**Reading text**
........

NoSQL databases

Two styles of distributing data:

1 Sharding: it distributes different data across multiple servers, so each server acts as the single source for a subset of data.
2 Replication: it copies data across multiple servers, so each bit of data can be found in multiple places.
Two forms:
Master-Slave replication: it makes one node the authoritative copy that handles writes while slaves synchronize with the master and may handle reads.
Peer-to-Peer replication: it allows writes to any node; the nodes coordinate to synchronize their copies of the data.
Master-slave replication reduces the chance of update conflicts but peer-to-peer replication avoids loading all writes onto a single server creating a single point of failure.

CAP theorem

Consistency
Availability
Partition-toleration

Distributed database is doing a trade-off between Consistency and Availability.
Most distributed database is “eventually consistency” in order to get high availability.

Why choose NoSQL Databases

Broad reasons:
1 To improve programmer productivity by using a database that better matches an application’s needs
2 To improve data access performance via some combination of handling larger data volumes, reducing latency, and improving throughput

General guidelines:
1 K/V databases are generally useful for storing session information, user profiles, preferences, shopping cart data. We would avoid using Key-value databases when we need to query by data, have relationships between the data being stored or we need to operate on multiple keys at the same time.
2 Document databases are generally useful for content management systems, blogging platforms, web analytics, real-time analytics, E-commerce applications. We would avoid using document databases for systems that need complex transactions spanning multiple operations or queries against varying aggregate structures.

........

**Objective 1**
Three questions on the NoSQL notes:
(a) Under sharding, what does each server act as?
(b) According to the NoSQL notes, why are most distributed databases "eventually consistency"?
(c) For what kinds of data are K/V databases said to be generally useful?

........

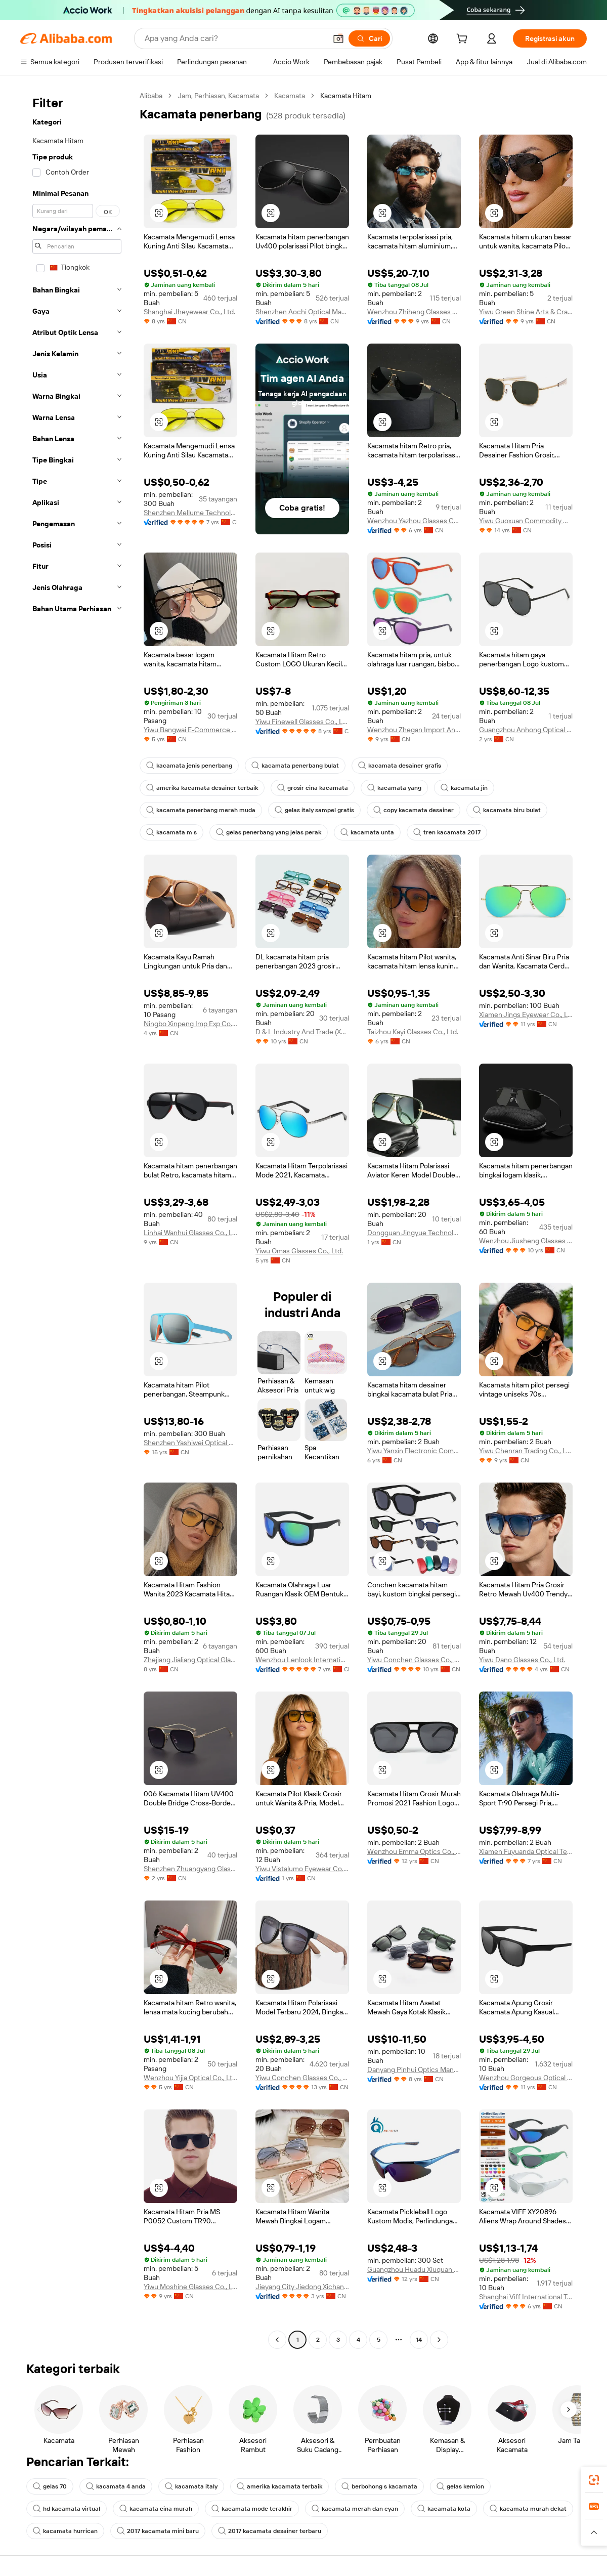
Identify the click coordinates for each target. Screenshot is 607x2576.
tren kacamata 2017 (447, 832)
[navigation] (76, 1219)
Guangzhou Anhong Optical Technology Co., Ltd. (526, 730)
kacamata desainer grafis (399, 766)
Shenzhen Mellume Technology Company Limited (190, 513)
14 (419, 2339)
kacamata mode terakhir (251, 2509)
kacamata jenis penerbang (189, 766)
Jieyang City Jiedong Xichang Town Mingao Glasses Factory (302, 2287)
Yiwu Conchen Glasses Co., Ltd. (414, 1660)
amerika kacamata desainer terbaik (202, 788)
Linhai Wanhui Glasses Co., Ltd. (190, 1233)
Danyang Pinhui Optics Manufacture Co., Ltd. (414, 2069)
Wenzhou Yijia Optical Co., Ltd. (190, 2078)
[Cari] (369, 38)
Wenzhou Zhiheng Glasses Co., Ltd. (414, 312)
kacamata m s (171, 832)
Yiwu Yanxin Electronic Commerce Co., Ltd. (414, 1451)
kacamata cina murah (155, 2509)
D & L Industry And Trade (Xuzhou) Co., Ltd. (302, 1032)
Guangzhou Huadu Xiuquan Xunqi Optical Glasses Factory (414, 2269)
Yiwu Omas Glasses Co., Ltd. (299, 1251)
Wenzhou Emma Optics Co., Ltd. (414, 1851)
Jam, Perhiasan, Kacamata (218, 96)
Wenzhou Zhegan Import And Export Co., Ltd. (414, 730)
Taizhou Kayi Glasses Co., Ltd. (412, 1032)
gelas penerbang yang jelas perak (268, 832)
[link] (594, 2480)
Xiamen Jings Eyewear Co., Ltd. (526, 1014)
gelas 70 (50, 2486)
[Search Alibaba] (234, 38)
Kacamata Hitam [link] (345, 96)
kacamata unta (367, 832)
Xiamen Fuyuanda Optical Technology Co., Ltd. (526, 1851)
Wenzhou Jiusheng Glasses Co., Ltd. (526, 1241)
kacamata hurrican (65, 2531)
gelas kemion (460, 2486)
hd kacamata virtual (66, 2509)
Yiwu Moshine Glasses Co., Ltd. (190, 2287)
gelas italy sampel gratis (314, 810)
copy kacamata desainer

........

**Objective 2**
Can you write out again the stretch of the entries from their start through the line containing "Yiwu Moshine Glasses Co., Ltd. (190, 2287)", including the request line, with every coordinate raised by 147, and leave the pictures out?

**Complete output 1**
(a) The single source for a subset of data.
(b) To get high availability.
(c) Session information, user profiles, preferences, and shopping cart data.

**Complete output 2**
Identify the click coordinates for each target. Screenshot is 607x2576.
tren kacamata 2017 (594, 979)
[navigation] (223, 1366)
Guangzhou Anhong Optical Technology Co., Ltd. (673, 877)
kacamata desainer grafis (546, 913)
Shenzhen Mellume Technology Company Limited (337, 660)
14 (566, 2486)
kacamata mode terakhir (398, 2656)
kacamata jenis penerbang (336, 913)
Jieyang City Jiedong Xichang Town Mingao Glasses Factory (449, 2434)
Yiwu Conchen Glasses Co., Ltd. (561, 1807)
amerika kacamata desainer terbaik (349, 935)
Linhai Wanhui Glasses Co., Ltd. (337, 1380)
Danyang Pinhui Optics Manufacture Co., Ltd. (561, 2216)
Wenzhou Yijia Optical Co., Ltd. (337, 2225)
[Cari] (516, 185)
Wenzhou Zhiheng Glasses Co., Ltd. (561, 459)
kacamata m s (318, 979)
Yiwu Yanxin Electronic Commerce Co., Ltd. (561, 1598)
kacamata cina murah (302, 2656)
D & L Industry And Trade (Xuzhou) Co., Ltd. (449, 1179)
Guangzhou Huadu Xiuquan Xunqi Optical Glasses Factory (561, 2416)
Yiwu Omas Glasses Co., Ltd. (446, 1398)
Wenzhou Emma Optics Co., Ltd. (561, 1998)
Jam, Perhiasan, Kacamata (365, 243)
Wenzhou Zhegan Import And Export Co., Ltd. (561, 877)
Taizhou Kayi Glasses Co., Ltd. (559, 1179)
gelas penerbang yang jelas perak (415, 979)
[link] (741, 2627)
Xiamen Jings Eyewear Co., Ltd. (673, 1161)
gelas 70 (197, 2633)
[Search Alibaba] (381, 185)
Kacamata Hitam [link] (492, 243)
kacamata unta (514, 979)
Xiamen Fuyuanda Optical Technology Co., Ltd. (673, 1998)
Wenzhou Jiusheng Glasses Co., Ltd. (673, 1388)
kacamata hurrican (212, 2678)
gelas kemion (607, 2633)
hd kacamata virtual (213, 2656)
Yiwu Moshine Glasses Co., Ltd. (337, 2434)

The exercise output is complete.